April 28th, 2020 (edited November 3rd, 2022)

It's been a few Ludum Dares since I participated, but last weekend I jumped in for the Ludum Dare 46 with audio designer Christian Camargo. This Dare saw a big spike in participation this time around, probably due to the stay-at-home orders in many places. The theme was "Keep it Alive". We worked in Unity with Wwise.

After starting, as always, by spamming a heap of ideas out on (virtual) paper, I started trying to mash two or more of the ideas together into a hybrid idea. "The Wrecker" was born from the union of a game about a factory poisoning a town, and my recent playthrough of Red Faction: Guerrilla and love for its granular destruction systems. We also grabbed two other elements from the doc we wanted to include: a time limit to push the player forward, and the idea that the player is also dying and needs to prioritize their own health against that of the town. That more than was enough to get started!

'The Wrecker' logo

What We Learned

Wwise

The decision to use Wwise for our audio had some pros and cons. Despite being relatively unfamiliar with it as the programmer of the team, I was able to hook in pretty easily by making a single call to posting a string-named event when audio cues should be played or stopped.

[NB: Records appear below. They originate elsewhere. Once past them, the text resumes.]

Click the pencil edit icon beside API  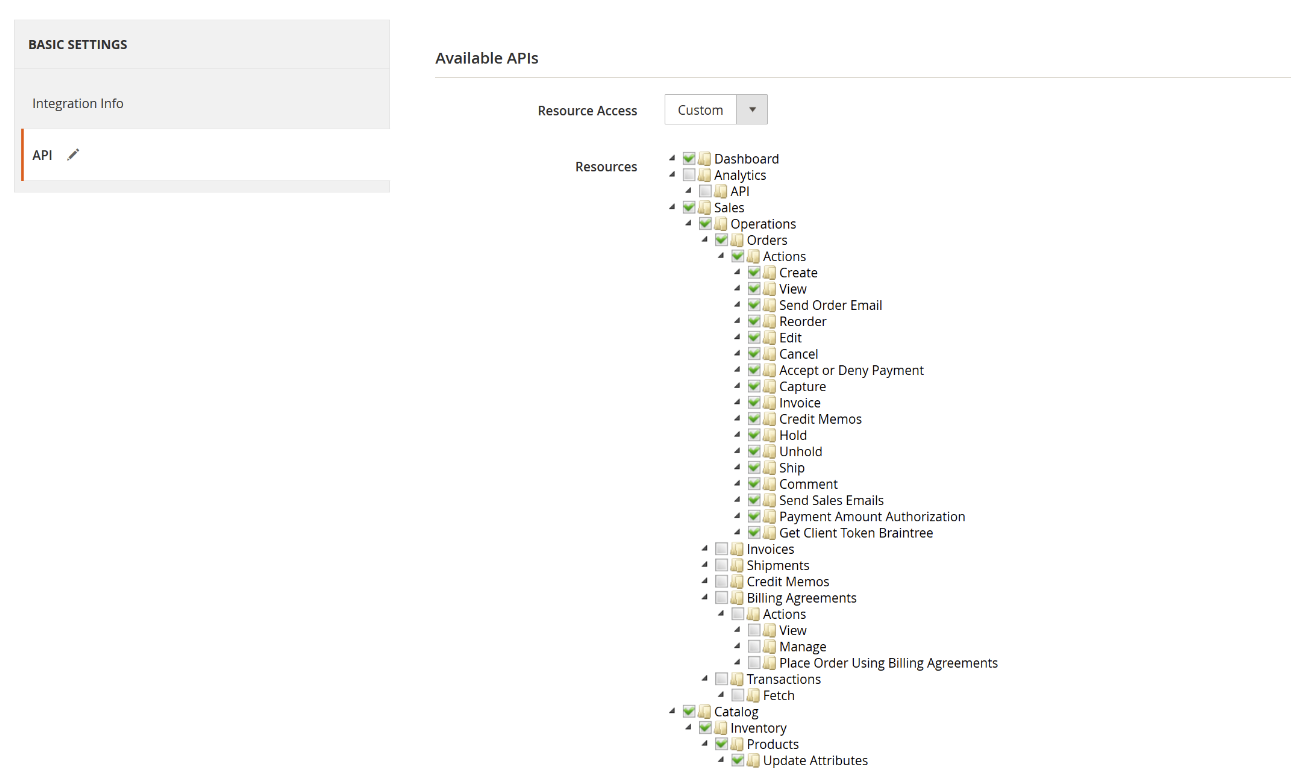coord(73,155)
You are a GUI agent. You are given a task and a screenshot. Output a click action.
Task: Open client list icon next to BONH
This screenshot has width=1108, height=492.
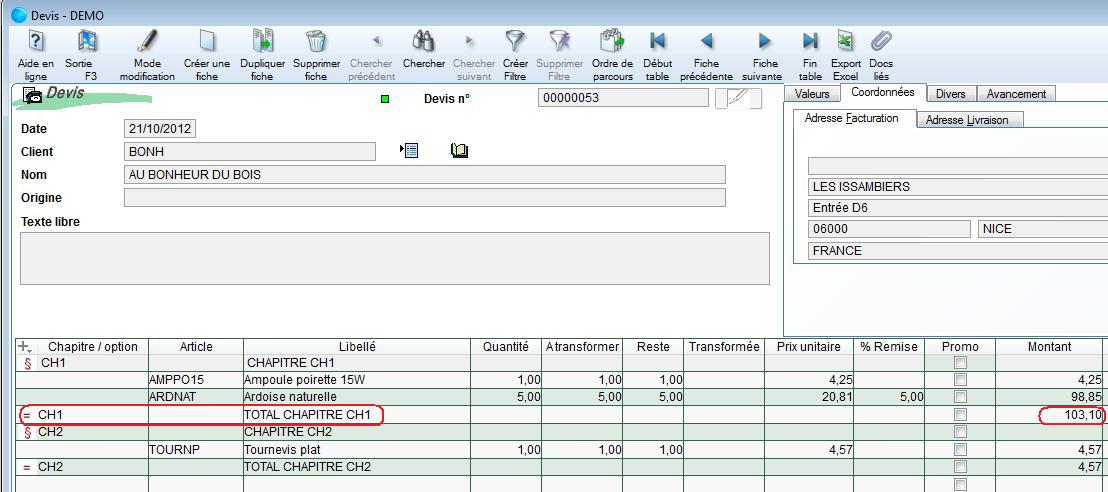click(x=408, y=150)

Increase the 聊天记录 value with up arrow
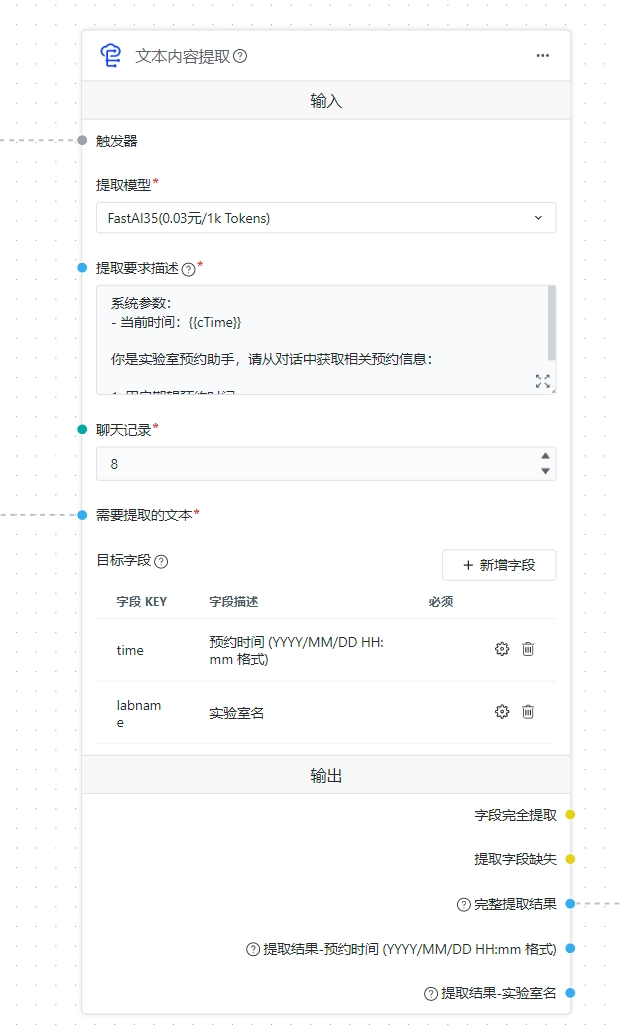pos(545,456)
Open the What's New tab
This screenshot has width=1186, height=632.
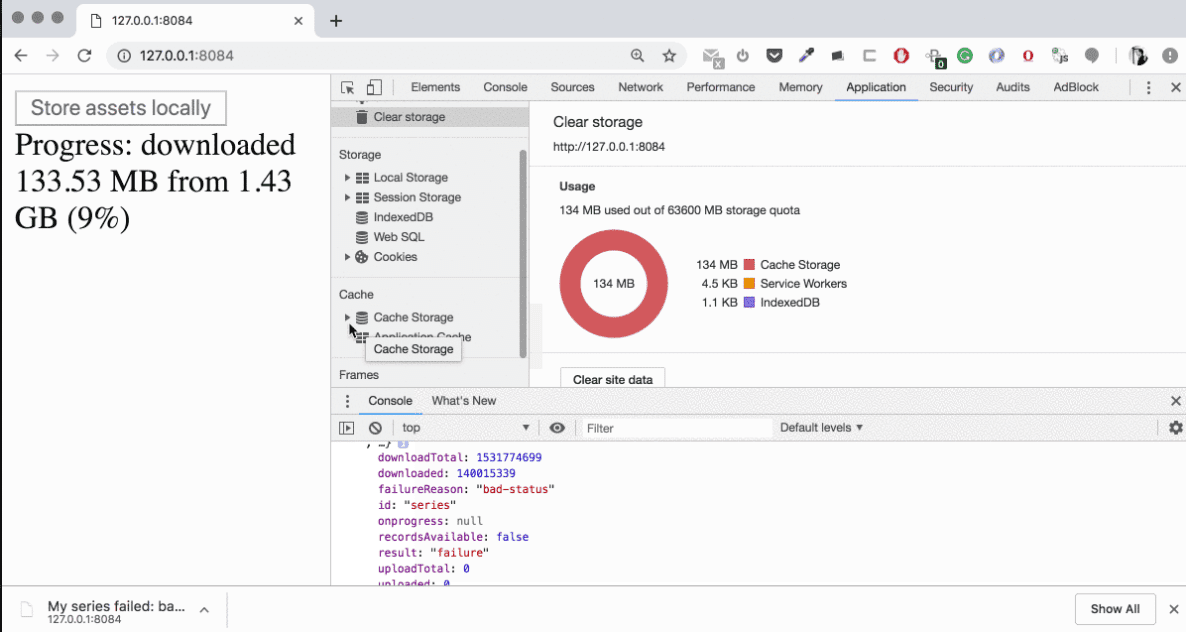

Christian was able to do a lot of customization in Wwise, such as randomizing the sounds played and their parameters, that I didn't need to implement.

On the down side, however, Wwise did not play nicely with Unity's Collab source control, which only synchronizes the Unity project data and did not understand that there was also a Wwise project to synchronize. This effectively siloed off the audio work until we manually transfered the project, and I didn't hear most of the audio until a few hours before the deadline. Theoretically, Wwise is capable of building audio banks into the project that could be synced, but in the jam crunch we never got that working.

I also discovered late on Saturday (making an early test build to catch any build problems - I definitely recommend it) that WWise is not compatible with Unity WebGL builds, which are the optimal way to get Ludum Dare raters into the game quickly. Fortunately this does not appear to be affecting our ability to get ratings.

Physics Gameplay

Screenshot of the player smashing down some walls.

I chose to implement the game's progression through three different weapons, each capable of breaking more objects than the last, and only the final weapon was able to break through the doors into the factory. It's a pretty time-honored design. However, I opted to implement the destruction with Unity's breakable physics joint system, in which each joint has a specified Break Force.

This was a quick way to get everything up and running, but the result was a huge number of breakable joints scattered throughout the game's prefabs, many of which needed to be carefully balanced so they were only breakable by the appropriate weapon. Any change to physics parameters, such as the player's movement speed or weapon swing speed, could throw off everything. If I did this over, I would probably try to implement explicit, hard limitations on which objects can be broken by which weapons rather than relying on the implicit interactions of the physics engine to gate crit-path gameplay.

Vector Graphics

Adobe Illustrator artboard containing game graphics.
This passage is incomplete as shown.